== Task to complete ==
Please reproduce the listing below word for word, keeping every line as it stands.

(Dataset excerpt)
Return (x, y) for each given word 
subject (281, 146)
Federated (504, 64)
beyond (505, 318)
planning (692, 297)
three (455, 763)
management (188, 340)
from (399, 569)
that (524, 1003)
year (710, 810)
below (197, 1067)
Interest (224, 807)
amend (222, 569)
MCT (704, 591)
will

== Task output ==
Return (x, y) for each given word 
subject (281, 146)
Federated (504, 64)
beyond (505, 318)
planning (692, 297)
three (455, 763)
management (188, 340)
from (399, 569)
that (524, 1003)
year (710, 810)
below (197, 1067)
Interest (224, 807)
amend (222, 569)
MCT (704, 591)
will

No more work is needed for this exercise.